Materials and Methods The genetic variants for TB and LC were sourced from the IEU Open GWAS Project, while the data for the 731 immunocyte phenotypes were obtained from their genome-wide association studies (GWAS). The inverse variance-weighted (IVW), MR-Egger, weighted median, simple mode and weighted mode were used to evaluate the causal relationship between TB and LC. We then applied a two-step Mendelian randomization (MR) analysis to examine the roles of immunocyte phenotypes as mediators. Additionally, multiple sensitivity analyses were conducted to ensure the reliability of the MR results.
Results The results of the IVW methods of the MR analysis indicated a causal relationship between TB and LC, demonstrating a positive correlation (OR = 1.072, 95% CI: 1.010–1.137, P < 0.05). The immune phenotype CD4 on CD39+ resting regulatory T cell is implicated in the linkage between TB and LC as well (mediation proportion: 9.09%). Additionally, no evidence was found to support a reverse causal relationship between TB and LC, nor a causal relationship between TB and the pathological subtypes of LC. There was no observed heterogeneity or horizontal pleiotropy in our MR results.
Conclusion Our study suggests the causal effect of TB on increased LC risk, with immune phenotype playing a mediating role. These insights provide a significant basis for the prevention and concurrent management of LC and TB.
Introduction
Tuberculosis (TB) and lung cancer (LC) are significant respiratory diseases that pose a major threat to human health. TB, caused by Mycobacterium tuberculosis (MTB), is a major global health challenge, with 10.6 million cases and 1.3 million deaths in 2022[1]. According to the latest International Agency for Research on Cancer (IARC) data, LC remains the most prevalent malignancy globally, with 2.48 million new cases in 2022 and causing 1.8 million deaths annually[2]. LC are divided into non-small cell lung carcinoma (NSCLC) and small cell lung carcinoma (SCLC). NSCLC includes adenocarcinoma (LUAD), squamous cell carcinoma (LUSC), and large cell carcinoma (LCC)[3]. The co-existence of TB and LC has been well-documented in the literature, spanning from longitudinal studies to cross-sectional epidemiological reports.

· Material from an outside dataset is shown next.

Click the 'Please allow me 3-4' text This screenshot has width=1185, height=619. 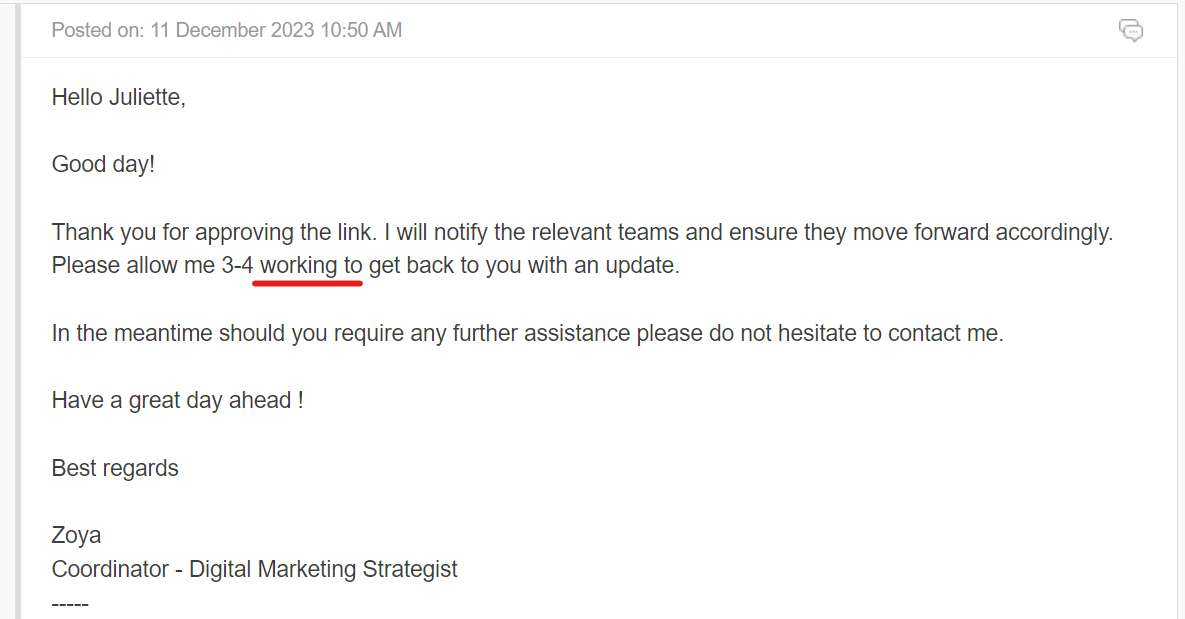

Epidemiologic data suggest that a statistically significant association between TB and LC. For example, a meta-analysis of 16 studies demonstrated that patients with a prior TB diagnosis have an elevated risk of developing LC (RR = 1.48, 95% CI: 1.17, 1.87; I2= 54.27%)[4]. Another comprehensive nationwide cohort study reported a 1.67-fold increased risk of LC in TB patients compared to non-TB individuals[5]. Moreover, it has been reported that the incidence rate of TB among LC patients is increasing, with an incomplete treatment rate for TB in these patients reaching 61.13%[6]. Even after the completion of TB treatment, the recurrence rate of TB in malignant tumor patients within two years is as high as 5.03%[7]. Moreover, reports indicated a higher incidence of irritable cough and hemorrhagic pleural effusion in TB patients with LC compared to those with TB alone[8]. However, associations derived from observational studies may be affected by reverse causality and confounding factors. Therefore, whether TB is causally associated with LC risk remains unknown[9]. Further research is required to support the causal association between TB and LC.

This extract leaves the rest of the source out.